::: Given text
In the April 15th order, in footnote six, the court noted it would not address Count I of the Complaint because Count I merely notice pleads the form of relief that the plaintiffs seek.

In its April 15th Order, the Court permitted Count IV to survive because the Plaintiffs had properly stated a claim for a declaratory judgment expanding the public's usage rights in the intertidal area. The Court held:

In this case, certain Plaintiffs claim that their access to the ocean's intertidal zone has been restricted by ether signage or verbal instruction to leave or refrain from entering the privately held intertidal zone. Plaintiffs Peter Masucci, Kathy Masucci, William Connerny, William Griffiths, Sheila Jones, Orlando Delogu, Judith Delogu, and Brian Beal all allege that their access to the intertidal zone is restricted either by signage or verbal warning and direction.
While it is not clear from the complaint itself what activities the Plaintiffs prefer to engage in, in the intertidal area, it is conceivable that the activity of the Massuccis, Connerny, Griffiths, Jones, and the Delogus includes walking, running, or some other form of movement. In Bean's case, he is an academic researcher who seeks to access the intertidal zone to further his marine research. Whether any movement or research related activity is permissible within the intertidal zone has not been specifically addressed by the Law Court. And, given the expansive and broad approach that the Law Court has taken with regard to defining these usage rights, it is conceivable that movement related, or research based activity, may be an acceptable use.
Masucci et. al. v. Judy's Moody et. al., Order at 11, (April 15, 2022).

In its order, the Court was clear that under the Law Court's flexible, intertidal jurisprudence, it is conceivable that the declaratory relief the Plaintiffs seek is obtainable with regard to the Legal Entity Defendants. In footnote eleven of that order however, the Court also noted that with regard to those Plaintiffs who seek access to the intertidal zone to commercially harvest sea plants, they have little chance at success - especially considering the Law Court's decision in Ross v. Acadian Seaplants, Ltd.,2019 ME 45, 206 A.3d 283.

Thus, to the extent the Plaintiffs wish to obtain a declaratory judgment allowing commercial seaweed harvest in the intertidal, it is unlikely that they will succeed. However, on a 12(b)(6) motion to dismiss, an unlikelihood of success is not dispositive. The applicable standard is, whether, viewed in a light most favorable to them, the Plaintiffs complaint states a claim pursuant to any legal theory. The Court concludes, under the Law Court's flexible approach to determining allowed intertidal activity, that there is "some legal theory" that would allow the Plaintiffs to obtain a declaratory judgment allowing either certain recreational activities or different, non-Rockweed specific, commercial activity in the intertidal zone.
::::::
::: Given material
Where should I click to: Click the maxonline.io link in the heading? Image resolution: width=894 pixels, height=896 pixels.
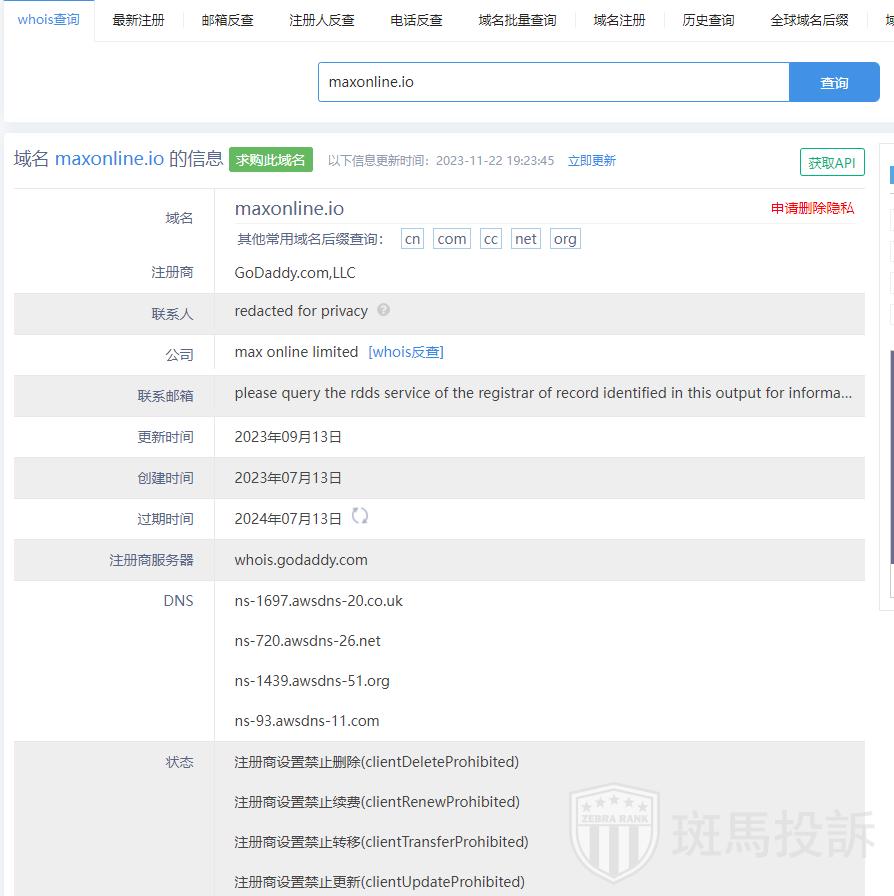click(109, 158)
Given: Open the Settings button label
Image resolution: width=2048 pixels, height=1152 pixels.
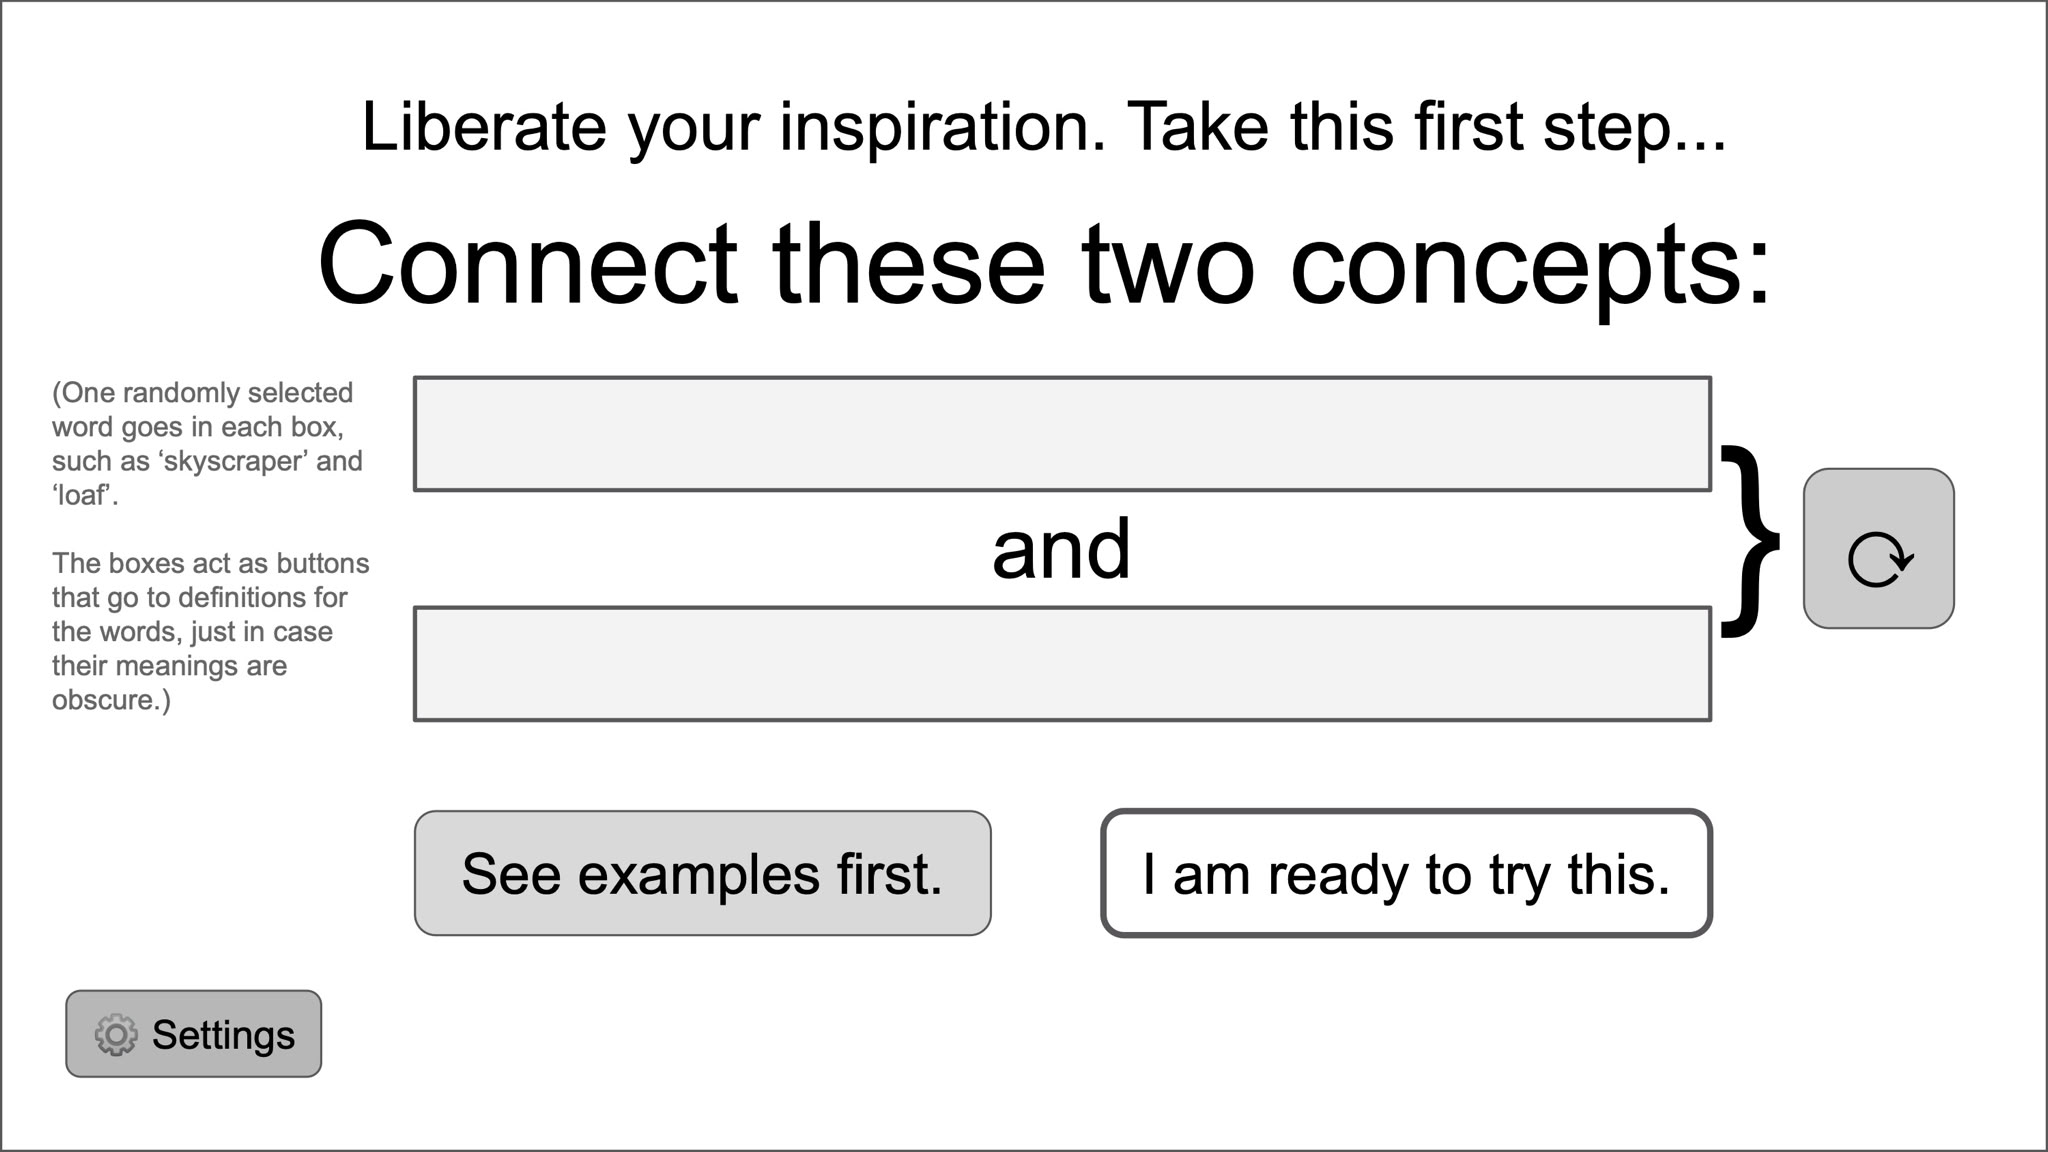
::::::
From the court order, write out word for word the passage between "In the April" and "the plaintiffs seek.", inclusive.

» **Solution to the exercise**:
In the April 15th order, in footnote six, the court noted it would not address Count I of the Complaint because Count I merely notice pleads the form of relief that the plaintiffs seek.